No, I shall not wait until I'm rich before visiting you. I've no intention of being rich, but do mean to visit you--some day. Probably when Grizzly has visited _me_. Love to you all.
AMBROSE BIERCE.
[Army and Navy Club, Washington, D. C., June 25, 1907.]
DEAR GEORGE,
* * * * *
So * * * showed you his article on me. He showed it to me also, and some of it amused me mightily, though I didn't tell him so. That picture of me as a grouchy and disappointed old man occupying the entire cave of Adullam is particularly humorous, and so poetic that I would not for the world "cut it out." * * * seems incapable (like a good many others) of estimating success in other terms than those of popularity. He gives a rather better clew to his own character than to mine. The old man is fairly well pleased with the way that he has played the game, and with his share of the stakes, thank'ee.

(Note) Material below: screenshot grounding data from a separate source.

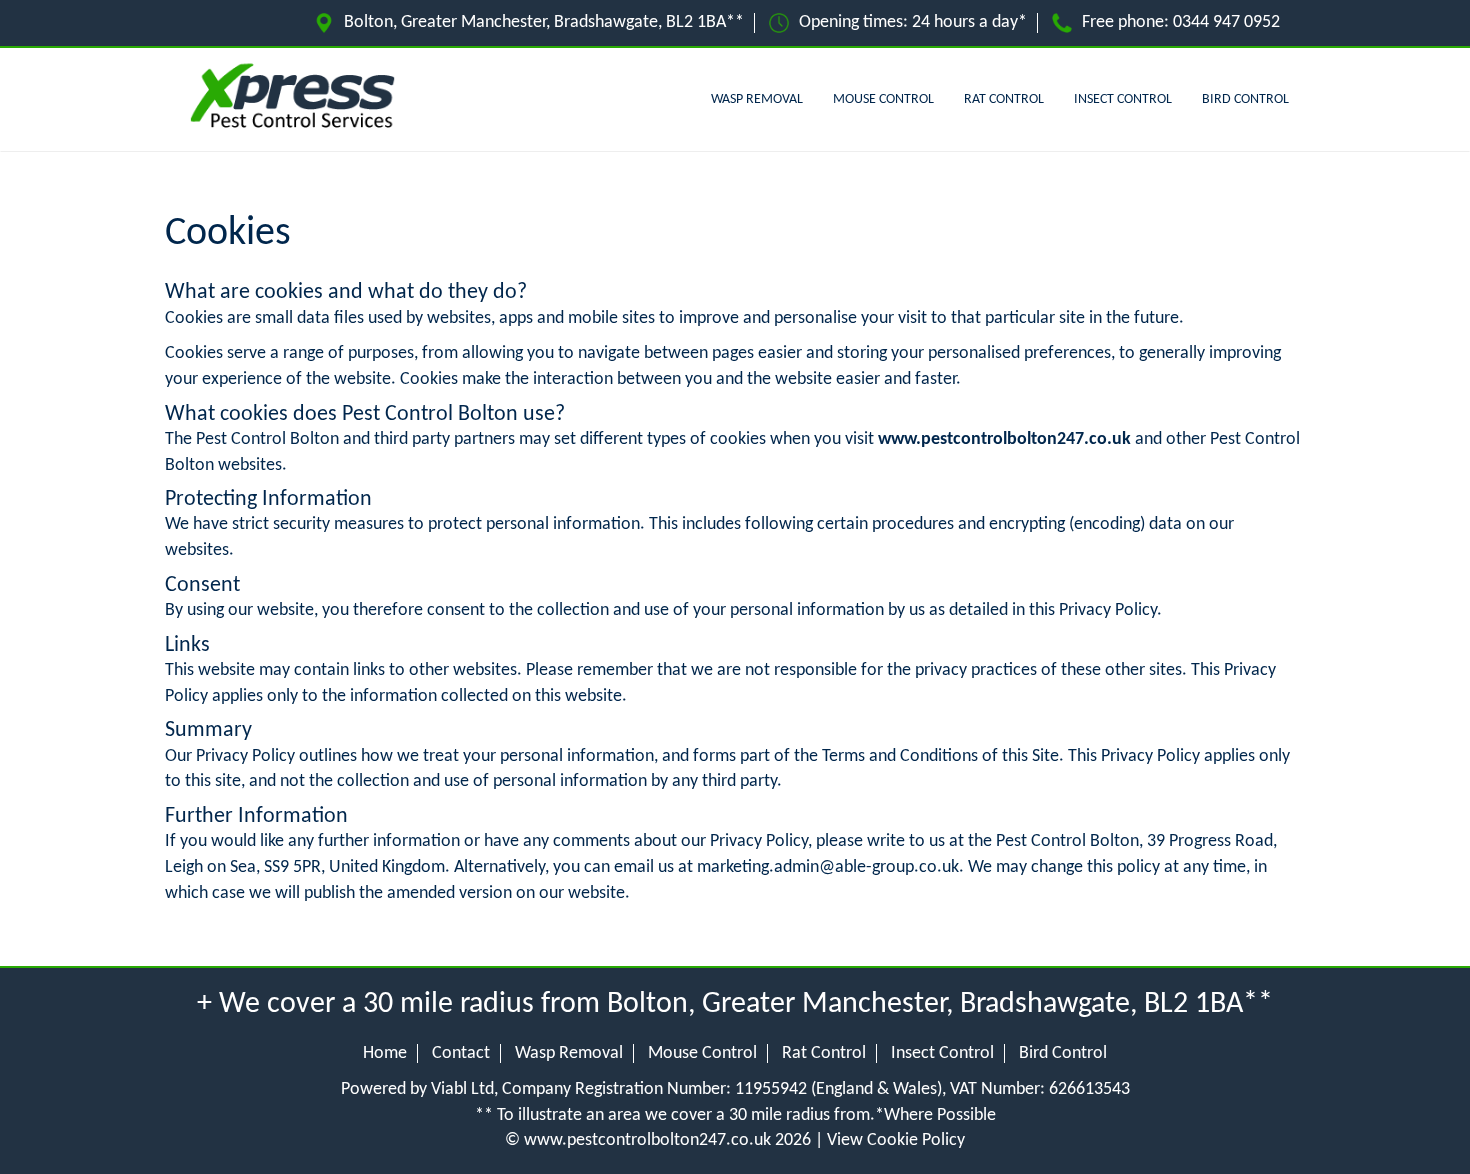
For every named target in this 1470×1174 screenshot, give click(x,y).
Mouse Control (883, 99)
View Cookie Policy (896, 1140)
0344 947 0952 (1226, 22)
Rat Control (1004, 99)
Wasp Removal (757, 99)
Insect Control (1123, 99)
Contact (461, 1053)
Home (385, 1053)
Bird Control (1245, 99)
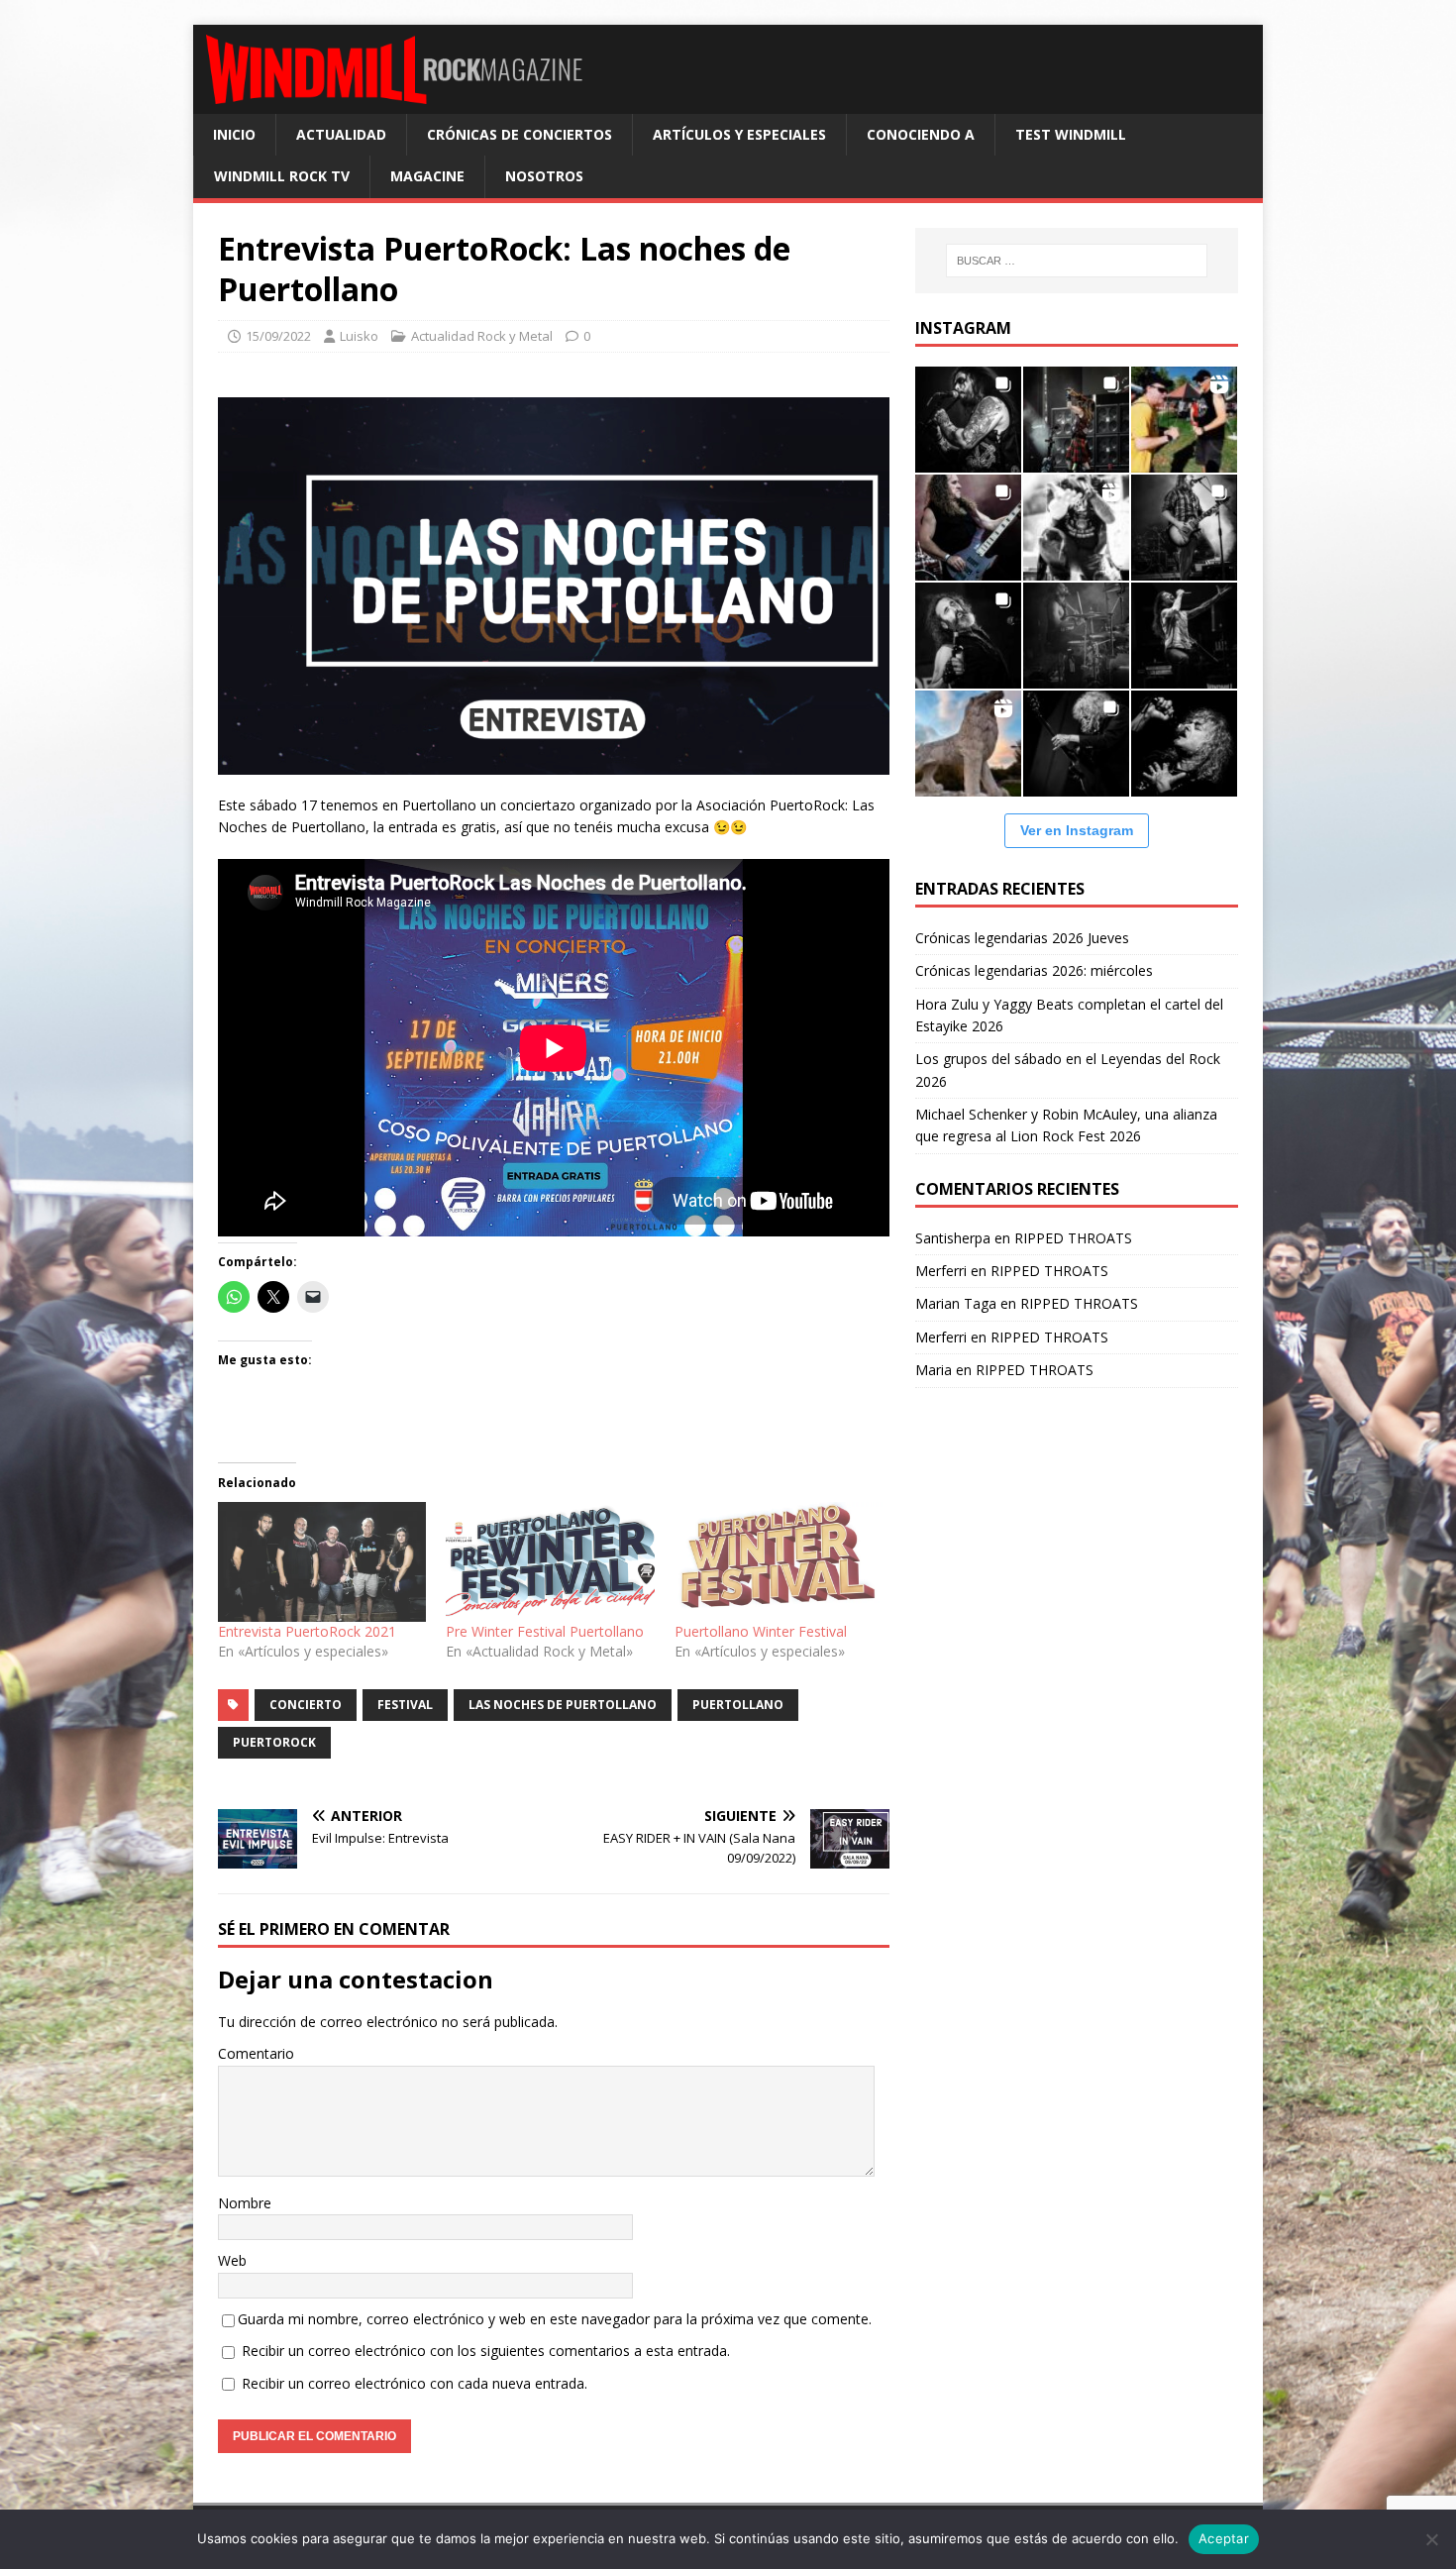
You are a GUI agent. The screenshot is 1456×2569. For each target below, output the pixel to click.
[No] (1431, 2539)
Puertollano (737, 1704)
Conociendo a (921, 134)
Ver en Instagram (1076, 830)
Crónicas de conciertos (519, 134)
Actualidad (341, 134)
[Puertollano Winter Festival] (779, 1561)
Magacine (427, 175)
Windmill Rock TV (282, 175)
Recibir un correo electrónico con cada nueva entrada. (414, 2383)
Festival (405, 1704)
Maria (933, 1369)
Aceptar (1223, 2538)
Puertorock (274, 1742)
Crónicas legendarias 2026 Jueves (1022, 937)
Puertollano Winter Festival (761, 1631)
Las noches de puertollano (562, 1704)
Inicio (234, 134)
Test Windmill (1070, 134)
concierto (305, 1704)
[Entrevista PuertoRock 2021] (322, 1561)
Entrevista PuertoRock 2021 (307, 1631)
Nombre (244, 2203)
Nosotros (544, 175)
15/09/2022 (278, 336)
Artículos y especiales (739, 134)
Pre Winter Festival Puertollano (545, 1631)
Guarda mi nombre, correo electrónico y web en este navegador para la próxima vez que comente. (555, 2318)
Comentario (256, 2053)
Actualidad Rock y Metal (482, 336)
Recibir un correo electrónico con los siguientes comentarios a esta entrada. (486, 2350)
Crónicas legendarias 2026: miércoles (1034, 970)
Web (232, 2260)
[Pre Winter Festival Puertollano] (550, 1561)
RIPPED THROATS (1073, 1238)
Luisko (359, 336)
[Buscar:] (1076, 260)
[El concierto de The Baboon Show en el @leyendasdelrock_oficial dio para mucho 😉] (1184, 420)
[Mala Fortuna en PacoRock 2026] (1184, 528)
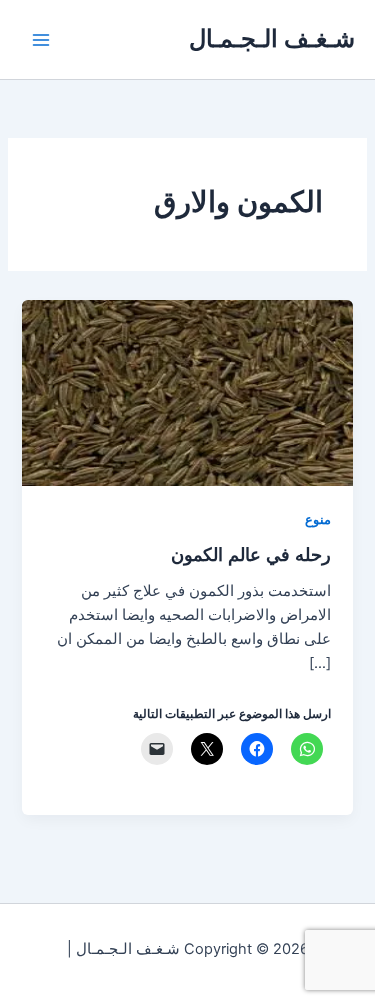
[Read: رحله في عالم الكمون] (187, 392)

I note with satisfaction _your_ satisfaction with my article on you and your poem. I'll correct the quotation about the "timid sapphires"--don't know how I happened to leave out the best part of it. But I left out the line about "harlot's blood" because I didn't (and don't) think a magazine would "stand for it" if I called the editor's attention to it. You don't know what magazines are if you haven't tested them. However, I'll try it on Chamberlain if you like. And I'll put in "twilight of the year" too.
* * * * *
It's pleasing to know that you've "cut out" your clerical work if you can live without it. Now for some great poetry! Carmel has a fascination for me too--because of your letters. If I did not fear illness--a return of my old complaint--I'd set out for it at once. I've nothing to do that would prevent--about two day's work a month. But I'd never set foot in San Francisco. Of all the Sodoms and Gomorrahs in our modern world it is the worst. There are not ten righteous (and courageous) men there. It needs another quake, another whiff of fire, and--more than all else--a steady tradewind of grapeshot. When * * * gets done blackguarding New York (as it deserves) and has shaken the dung of San Francisco from his feet I'm going to "sick him onto" that moral penal colony of the world. * * *
I've two "books" seeking existence in New York--the Howes book and some satires. Guess they are cocks that will not fight.